Data for locating text and elements:
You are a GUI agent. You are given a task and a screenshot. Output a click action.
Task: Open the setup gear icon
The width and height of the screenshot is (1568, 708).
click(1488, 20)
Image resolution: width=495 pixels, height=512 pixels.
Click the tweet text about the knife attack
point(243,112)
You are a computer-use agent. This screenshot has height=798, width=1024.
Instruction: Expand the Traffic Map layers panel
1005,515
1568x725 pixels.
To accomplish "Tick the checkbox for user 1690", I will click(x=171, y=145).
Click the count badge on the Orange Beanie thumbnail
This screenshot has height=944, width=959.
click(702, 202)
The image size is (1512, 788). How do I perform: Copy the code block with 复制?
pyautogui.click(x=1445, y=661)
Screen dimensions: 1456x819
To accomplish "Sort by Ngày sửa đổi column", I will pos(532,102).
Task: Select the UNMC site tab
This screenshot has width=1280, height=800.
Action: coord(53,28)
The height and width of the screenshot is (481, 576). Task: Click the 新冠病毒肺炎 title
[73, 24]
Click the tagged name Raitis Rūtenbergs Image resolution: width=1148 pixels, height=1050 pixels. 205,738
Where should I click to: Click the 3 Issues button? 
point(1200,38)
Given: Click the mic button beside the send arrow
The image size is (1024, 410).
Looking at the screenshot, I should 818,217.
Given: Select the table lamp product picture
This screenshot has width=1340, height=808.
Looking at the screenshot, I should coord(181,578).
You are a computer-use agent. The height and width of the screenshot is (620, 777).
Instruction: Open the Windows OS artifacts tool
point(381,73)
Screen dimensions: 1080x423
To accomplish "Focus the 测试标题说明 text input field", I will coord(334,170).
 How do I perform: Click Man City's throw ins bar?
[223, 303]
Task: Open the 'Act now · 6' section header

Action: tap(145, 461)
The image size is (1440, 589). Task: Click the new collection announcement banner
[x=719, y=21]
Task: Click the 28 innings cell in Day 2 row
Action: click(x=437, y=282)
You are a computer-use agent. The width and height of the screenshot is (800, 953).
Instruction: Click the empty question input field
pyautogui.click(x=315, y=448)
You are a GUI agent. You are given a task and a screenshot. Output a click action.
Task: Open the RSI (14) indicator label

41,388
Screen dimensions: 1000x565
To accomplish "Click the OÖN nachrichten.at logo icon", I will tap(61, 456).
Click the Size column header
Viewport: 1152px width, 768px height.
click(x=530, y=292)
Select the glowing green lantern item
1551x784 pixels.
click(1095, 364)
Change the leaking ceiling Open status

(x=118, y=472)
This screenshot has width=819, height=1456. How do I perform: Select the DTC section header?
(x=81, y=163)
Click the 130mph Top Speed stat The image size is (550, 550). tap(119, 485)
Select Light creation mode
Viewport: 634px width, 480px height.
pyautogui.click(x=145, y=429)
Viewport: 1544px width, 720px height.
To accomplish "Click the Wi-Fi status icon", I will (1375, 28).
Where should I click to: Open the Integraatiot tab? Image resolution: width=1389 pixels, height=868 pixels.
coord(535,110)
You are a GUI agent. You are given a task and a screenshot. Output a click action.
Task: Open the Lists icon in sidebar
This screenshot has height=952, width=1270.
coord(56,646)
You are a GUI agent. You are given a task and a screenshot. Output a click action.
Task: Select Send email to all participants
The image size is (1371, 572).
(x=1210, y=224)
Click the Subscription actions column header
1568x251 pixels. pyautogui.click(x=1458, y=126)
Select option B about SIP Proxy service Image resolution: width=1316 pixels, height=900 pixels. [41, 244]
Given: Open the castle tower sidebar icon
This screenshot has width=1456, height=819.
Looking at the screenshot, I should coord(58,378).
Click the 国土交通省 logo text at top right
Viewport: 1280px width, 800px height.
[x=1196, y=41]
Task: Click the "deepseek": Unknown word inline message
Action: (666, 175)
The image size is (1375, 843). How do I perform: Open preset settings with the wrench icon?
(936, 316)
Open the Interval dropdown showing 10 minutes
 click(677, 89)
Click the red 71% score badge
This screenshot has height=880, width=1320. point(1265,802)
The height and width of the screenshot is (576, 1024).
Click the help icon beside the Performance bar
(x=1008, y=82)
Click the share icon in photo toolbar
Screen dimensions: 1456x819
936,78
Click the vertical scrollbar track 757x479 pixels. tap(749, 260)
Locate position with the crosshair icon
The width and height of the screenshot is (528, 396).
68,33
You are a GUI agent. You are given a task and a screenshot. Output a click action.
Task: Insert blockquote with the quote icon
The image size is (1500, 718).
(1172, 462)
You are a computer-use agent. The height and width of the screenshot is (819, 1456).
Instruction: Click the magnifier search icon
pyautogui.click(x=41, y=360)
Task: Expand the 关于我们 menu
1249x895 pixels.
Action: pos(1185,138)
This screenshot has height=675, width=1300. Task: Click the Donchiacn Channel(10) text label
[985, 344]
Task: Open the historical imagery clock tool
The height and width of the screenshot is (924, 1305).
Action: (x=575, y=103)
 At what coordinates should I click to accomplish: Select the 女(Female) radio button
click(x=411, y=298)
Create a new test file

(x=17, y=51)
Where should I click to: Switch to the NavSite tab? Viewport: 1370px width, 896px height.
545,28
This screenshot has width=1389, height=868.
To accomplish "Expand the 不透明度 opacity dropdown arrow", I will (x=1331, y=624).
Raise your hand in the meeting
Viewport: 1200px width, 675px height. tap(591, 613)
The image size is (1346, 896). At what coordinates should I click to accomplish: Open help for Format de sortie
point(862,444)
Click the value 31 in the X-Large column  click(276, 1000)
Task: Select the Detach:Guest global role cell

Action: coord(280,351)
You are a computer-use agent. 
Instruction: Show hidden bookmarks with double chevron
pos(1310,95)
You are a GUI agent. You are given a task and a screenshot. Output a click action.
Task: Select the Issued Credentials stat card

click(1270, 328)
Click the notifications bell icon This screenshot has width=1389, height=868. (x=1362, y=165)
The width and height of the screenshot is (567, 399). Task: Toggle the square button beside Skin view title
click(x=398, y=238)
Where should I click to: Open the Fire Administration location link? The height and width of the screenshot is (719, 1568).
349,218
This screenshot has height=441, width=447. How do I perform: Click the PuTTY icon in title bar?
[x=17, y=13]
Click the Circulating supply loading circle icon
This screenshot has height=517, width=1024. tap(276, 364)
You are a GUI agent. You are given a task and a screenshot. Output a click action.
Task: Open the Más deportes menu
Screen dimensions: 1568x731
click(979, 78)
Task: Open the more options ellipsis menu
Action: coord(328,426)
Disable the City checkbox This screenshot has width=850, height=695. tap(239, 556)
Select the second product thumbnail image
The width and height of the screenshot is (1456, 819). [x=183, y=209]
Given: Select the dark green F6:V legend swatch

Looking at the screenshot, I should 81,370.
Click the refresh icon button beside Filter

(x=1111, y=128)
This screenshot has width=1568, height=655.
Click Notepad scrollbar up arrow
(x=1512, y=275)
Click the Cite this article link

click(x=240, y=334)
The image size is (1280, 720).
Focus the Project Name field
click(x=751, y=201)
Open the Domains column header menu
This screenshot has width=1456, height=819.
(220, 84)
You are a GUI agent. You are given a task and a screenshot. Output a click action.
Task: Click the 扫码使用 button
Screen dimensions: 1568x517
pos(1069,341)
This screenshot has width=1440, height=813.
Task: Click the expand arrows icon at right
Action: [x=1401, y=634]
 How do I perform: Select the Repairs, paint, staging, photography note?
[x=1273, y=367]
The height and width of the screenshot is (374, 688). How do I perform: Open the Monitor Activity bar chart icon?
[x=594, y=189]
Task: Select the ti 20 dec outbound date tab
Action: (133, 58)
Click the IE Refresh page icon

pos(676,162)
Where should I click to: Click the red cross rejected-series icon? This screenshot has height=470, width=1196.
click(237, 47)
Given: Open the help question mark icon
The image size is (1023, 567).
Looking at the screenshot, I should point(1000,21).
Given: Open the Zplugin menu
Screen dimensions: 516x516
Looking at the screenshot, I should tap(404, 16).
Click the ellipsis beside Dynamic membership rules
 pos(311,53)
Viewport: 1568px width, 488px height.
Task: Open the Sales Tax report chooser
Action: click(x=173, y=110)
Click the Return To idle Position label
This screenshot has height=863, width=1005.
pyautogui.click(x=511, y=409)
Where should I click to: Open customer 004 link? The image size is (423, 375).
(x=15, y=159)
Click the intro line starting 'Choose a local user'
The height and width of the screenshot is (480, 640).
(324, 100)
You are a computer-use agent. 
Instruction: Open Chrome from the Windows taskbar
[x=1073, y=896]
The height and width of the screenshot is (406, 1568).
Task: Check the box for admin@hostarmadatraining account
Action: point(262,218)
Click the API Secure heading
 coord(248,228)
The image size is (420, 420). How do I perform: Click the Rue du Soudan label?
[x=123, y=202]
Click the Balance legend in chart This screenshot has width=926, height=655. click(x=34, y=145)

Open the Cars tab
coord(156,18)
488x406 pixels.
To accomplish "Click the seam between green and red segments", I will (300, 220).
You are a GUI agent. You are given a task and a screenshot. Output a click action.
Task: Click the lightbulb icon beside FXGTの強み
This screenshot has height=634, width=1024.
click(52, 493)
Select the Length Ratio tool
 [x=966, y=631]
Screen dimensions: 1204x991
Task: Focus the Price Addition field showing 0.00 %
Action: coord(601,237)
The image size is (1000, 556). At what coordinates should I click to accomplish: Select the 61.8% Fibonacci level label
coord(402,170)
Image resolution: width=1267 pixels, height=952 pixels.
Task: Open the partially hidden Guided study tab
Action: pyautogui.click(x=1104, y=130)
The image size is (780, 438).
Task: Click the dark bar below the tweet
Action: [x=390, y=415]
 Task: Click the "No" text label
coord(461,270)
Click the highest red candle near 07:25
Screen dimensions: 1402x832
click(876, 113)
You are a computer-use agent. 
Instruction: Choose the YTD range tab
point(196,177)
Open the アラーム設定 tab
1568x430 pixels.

EXERCISE OBJECTIVE:
Rewrite the lines between the one holding "Raise your hand in the meeting" and the one holding "The width and height of the screenshot is (1456, 819).", inclusive, with "notifications bell icon" changed to "alert bell icon" and everything else kept as is.

CORRECT RESULT:
Raise your hand in the meeting
Viewport: 1200px width, 675px height. tap(591, 613)
The image size is (1346, 896). At what coordinates should I click to accomplish: Open help for Format de sortie
point(862,444)
Click the value 31 in the X-Large column  click(276, 1000)
Task: Select the Detach:Guest global role cell

Action: coord(280,351)
You are a computer-use agent. 
Instruction: Show hidden bookmarks with double chevron
pos(1310,95)
You are a GUI agent. You are given a task and a screenshot. Output a click action.
Task: Select the Issued Credentials stat card

click(1270, 328)
Click the alert bell icon This screenshot has width=1389, height=868. (x=1362, y=165)
The width and height of the screenshot is (567, 399). Task: Toggle the square button beside Skin view title
click(x=398, y=238)
Where should I click to: Open the Fire Administration location link? The height and width of the screenshot is (719, 1568).
349,218
This screenshot has height=441, width=447. How do I perform: Click the PuTTY icon in title bar?
[x=17, y=13]
Click the Circulating supply loading circle icon
This screenshot has height=517, width=1024. tap(276, 364)
You are a GUI agent. You are given a task and a screenshot. Output a click action.
Task: Open the Más deportes menu
Screen dimensions: 1568x731
click(979, 78)
Task: Open the more options ellipsis menu
Action: coord(328,426)
Disable the City checkbox This screenshot has width=850, height=695. tap(239, 556)
Select the second product thumbnail image
The width and height of the screenshot is (1456, 819). [x=183, y=209]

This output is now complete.